Earlier this week, Greece’s Minister of Culture and Sports Lina Mendoni inspected the Temple of Olympian Zeus which is currently undergoing major restoration works.

The minister was accompanied by Secretary General of Culture George Didaskalou and officials from the Ministry of Culture and Sports. They closely inspected the recently completed 17 meter high scaffolding, in the westernmost column of the temple.

“This is a project with many difficulties and problems, which in many cases appear during its development. The competent Services of the Ministry make every effort, so that the project is carried out and completed within the planned schedule.”

The proposed plans envisage the repair of damaged architectural elements and work to maintain the marble surfaces.

“Given the difficulties and the unforeseen circumstances, we are here to provide immediate solutions and to coordinate those involved in the implementation and management of the project.”

The Temple of Olympian Zeus or ‘Olympeion’ in central Athens, is one of the signature monuments of the Greek capital.
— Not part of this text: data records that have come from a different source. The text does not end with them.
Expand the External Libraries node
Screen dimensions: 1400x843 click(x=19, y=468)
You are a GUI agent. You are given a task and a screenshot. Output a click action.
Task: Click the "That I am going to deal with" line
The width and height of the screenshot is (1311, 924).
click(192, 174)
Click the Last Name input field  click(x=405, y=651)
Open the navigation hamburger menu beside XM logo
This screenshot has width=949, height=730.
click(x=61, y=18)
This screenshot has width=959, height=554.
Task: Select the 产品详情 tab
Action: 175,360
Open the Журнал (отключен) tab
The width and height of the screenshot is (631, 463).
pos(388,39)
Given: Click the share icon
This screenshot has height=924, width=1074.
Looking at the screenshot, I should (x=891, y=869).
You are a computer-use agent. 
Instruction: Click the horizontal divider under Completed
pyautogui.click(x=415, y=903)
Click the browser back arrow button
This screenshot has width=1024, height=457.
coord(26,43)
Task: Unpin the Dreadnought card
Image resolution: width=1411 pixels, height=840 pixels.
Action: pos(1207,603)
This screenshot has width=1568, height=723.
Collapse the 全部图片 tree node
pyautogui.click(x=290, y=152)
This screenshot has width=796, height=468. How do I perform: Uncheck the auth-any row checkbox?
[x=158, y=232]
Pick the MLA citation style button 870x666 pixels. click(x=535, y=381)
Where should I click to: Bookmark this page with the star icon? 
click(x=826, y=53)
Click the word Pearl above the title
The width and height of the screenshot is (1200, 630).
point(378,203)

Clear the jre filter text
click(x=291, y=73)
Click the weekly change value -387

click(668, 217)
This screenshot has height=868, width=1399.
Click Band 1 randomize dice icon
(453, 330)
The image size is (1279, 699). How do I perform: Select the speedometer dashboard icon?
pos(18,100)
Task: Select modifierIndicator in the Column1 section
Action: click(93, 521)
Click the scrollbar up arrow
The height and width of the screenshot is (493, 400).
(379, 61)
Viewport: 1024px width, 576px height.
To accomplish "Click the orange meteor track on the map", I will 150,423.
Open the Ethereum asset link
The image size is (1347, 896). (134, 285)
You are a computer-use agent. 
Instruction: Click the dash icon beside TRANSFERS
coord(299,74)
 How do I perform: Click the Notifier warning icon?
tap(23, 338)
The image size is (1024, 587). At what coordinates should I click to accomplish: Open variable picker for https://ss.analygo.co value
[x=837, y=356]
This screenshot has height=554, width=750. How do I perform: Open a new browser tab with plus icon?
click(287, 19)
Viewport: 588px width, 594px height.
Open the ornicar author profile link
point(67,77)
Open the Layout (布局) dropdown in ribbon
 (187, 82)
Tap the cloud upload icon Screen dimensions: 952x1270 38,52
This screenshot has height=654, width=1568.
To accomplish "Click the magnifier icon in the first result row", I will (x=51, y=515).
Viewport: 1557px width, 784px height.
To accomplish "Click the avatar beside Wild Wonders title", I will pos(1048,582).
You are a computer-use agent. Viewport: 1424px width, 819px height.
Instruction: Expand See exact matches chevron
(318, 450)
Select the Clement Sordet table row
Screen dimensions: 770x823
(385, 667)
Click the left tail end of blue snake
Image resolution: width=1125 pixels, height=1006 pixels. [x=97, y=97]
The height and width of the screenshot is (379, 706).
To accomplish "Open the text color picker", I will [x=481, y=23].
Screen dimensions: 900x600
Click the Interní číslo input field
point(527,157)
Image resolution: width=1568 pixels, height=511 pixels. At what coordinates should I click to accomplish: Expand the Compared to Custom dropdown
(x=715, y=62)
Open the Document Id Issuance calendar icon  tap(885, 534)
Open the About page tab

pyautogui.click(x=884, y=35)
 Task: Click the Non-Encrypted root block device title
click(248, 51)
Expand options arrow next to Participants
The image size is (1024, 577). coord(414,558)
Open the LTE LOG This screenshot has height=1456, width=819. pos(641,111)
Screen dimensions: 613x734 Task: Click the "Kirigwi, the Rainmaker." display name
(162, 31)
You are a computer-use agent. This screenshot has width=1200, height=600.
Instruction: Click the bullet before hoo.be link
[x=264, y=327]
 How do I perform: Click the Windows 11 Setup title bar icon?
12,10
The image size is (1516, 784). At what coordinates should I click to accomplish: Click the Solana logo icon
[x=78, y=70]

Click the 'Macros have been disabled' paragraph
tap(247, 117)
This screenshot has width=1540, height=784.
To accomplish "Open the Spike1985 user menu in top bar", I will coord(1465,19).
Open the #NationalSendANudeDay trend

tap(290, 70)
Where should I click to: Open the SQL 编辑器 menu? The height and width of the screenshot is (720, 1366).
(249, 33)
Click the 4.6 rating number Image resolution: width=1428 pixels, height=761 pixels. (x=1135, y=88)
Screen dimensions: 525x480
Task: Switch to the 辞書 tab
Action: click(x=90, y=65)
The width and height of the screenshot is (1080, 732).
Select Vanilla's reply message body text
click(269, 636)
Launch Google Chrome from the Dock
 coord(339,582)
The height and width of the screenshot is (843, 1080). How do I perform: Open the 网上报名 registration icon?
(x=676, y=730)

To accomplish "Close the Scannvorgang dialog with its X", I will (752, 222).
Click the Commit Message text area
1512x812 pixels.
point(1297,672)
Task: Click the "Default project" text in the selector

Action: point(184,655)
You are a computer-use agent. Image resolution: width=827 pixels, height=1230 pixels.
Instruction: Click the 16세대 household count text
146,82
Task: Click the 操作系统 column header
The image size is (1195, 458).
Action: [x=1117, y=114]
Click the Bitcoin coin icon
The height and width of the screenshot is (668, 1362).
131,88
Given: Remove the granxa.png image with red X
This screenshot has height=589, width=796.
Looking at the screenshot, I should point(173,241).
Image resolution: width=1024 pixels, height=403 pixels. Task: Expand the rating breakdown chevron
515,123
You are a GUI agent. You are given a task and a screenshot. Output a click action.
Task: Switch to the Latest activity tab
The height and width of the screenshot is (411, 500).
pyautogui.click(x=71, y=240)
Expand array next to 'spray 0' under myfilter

The temple is located approximately 500 m south-east of the Acropolis, and about 700 m  south of the center of Athens, Syntagma Square.

Construction of the Olympeion began in the 6th century BC during the rule of the Athenian tyrants, who envisaged building the greatest temple in the ancient world, but it was not completed until 638 years after later, by the Roman Emperor Hadrian in the 2nd century AD. During Roman times it was renowned as the largest temple in Greece.